* [Material for the task]

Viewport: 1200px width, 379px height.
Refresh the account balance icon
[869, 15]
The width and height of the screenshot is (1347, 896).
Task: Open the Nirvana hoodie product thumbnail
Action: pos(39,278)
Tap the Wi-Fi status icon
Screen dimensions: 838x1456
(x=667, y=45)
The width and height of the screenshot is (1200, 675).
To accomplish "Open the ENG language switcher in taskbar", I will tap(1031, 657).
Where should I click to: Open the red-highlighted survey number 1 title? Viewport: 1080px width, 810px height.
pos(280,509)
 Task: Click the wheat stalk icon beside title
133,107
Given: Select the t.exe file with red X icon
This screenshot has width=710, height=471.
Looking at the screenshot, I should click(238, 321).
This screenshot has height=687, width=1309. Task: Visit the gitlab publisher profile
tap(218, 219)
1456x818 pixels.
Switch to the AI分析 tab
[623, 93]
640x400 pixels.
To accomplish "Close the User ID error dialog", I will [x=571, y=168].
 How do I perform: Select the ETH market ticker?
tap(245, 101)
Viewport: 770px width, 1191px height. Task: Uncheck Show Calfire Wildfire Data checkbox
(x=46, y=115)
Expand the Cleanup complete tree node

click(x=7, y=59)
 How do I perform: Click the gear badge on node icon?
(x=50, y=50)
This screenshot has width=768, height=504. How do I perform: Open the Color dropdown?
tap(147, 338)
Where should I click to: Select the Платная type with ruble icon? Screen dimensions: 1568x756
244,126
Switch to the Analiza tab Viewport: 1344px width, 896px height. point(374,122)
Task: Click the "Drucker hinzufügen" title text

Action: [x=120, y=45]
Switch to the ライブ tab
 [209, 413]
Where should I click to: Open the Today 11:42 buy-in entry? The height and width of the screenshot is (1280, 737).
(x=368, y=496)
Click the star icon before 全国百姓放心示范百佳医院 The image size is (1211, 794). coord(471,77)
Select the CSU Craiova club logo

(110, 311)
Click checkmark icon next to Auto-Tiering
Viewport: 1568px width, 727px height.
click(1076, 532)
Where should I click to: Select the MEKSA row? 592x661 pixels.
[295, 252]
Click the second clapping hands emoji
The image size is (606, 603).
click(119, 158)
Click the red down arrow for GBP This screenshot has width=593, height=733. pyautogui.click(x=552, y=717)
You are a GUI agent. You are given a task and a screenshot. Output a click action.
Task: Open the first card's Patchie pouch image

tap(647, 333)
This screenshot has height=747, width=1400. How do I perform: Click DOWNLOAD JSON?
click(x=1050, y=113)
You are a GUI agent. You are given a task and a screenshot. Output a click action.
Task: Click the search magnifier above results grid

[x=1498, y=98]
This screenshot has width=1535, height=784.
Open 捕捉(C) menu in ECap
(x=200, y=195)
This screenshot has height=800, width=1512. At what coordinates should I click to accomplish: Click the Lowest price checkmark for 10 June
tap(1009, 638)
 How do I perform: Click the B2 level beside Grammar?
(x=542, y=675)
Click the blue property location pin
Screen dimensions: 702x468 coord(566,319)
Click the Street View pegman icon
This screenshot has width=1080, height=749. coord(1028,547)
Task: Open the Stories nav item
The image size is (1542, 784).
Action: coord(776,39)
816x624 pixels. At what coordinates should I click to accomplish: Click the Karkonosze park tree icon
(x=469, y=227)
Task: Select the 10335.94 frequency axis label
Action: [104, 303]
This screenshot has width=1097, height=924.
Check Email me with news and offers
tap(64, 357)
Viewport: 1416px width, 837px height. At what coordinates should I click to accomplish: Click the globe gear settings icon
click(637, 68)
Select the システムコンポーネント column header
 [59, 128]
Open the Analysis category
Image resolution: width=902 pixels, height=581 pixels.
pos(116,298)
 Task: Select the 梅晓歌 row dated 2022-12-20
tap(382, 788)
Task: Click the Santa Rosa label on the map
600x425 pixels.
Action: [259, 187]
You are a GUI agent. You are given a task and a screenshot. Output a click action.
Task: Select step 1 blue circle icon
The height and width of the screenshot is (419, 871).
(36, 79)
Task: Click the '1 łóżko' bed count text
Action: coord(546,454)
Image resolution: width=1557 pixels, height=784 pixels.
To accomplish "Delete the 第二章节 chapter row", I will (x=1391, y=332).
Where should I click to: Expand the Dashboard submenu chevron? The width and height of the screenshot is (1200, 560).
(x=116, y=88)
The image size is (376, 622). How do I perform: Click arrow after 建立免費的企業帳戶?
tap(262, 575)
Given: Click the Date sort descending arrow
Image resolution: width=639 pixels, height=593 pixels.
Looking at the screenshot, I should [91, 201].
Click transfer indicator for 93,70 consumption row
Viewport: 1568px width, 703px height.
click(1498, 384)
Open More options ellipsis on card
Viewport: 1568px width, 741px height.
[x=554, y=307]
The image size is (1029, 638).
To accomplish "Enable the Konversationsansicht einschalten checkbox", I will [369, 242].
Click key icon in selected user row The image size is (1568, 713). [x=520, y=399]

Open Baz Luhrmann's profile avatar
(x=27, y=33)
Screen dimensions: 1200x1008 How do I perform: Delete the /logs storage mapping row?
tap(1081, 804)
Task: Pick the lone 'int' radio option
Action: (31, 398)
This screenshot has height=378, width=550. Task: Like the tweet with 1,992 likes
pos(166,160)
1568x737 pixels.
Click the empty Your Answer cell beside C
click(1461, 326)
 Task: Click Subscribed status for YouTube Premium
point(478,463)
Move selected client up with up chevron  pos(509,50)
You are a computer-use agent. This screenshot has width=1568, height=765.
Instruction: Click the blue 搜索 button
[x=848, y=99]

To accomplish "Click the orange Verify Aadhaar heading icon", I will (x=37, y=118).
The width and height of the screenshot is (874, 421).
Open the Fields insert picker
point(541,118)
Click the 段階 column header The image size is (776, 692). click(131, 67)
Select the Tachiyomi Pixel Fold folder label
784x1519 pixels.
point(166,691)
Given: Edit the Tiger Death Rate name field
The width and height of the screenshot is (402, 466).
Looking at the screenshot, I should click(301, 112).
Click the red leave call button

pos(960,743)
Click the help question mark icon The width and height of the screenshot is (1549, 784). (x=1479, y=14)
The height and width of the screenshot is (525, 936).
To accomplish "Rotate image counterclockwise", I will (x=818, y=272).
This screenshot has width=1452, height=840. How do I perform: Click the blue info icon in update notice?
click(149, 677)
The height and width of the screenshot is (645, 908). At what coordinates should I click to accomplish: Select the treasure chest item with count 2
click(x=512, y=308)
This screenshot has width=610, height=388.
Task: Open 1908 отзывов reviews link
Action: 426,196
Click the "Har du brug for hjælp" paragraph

* [Goal of the exercise] Transcribe exactly, and only, the lines from the one with "The width and height of the screenshot is (402, 466)." through the last line of the data.

* [Result of the exercise]
The width and height of the screenshot is (402, 466).
Looking at the screenshot, I should click(301, 112).
Click the red leave call button

pos(960,743)
Click the help question mark icon The width and height of the screenshot is (1549, 784). (x=1479, y=14)
The height and width of the screenshot is (525, 936).
To accomplish "Rotate image counterclockwise", I will (x=818, y=272).
This screenshot has width=1452, height=840. How do I perform: Click the blue info icon in update notice?
click(149, 677)
The height and width of the screenshot is (645, 908). At what coordinates should I click to accomplish: Select the treasure chest item with count 2
click(x=512, y=308)
This screenshot has width=610, height=388.
Task: Open 1908 отзывов reviews link
Action: 426,196
Click the "Har du brug for hjælp" paragraph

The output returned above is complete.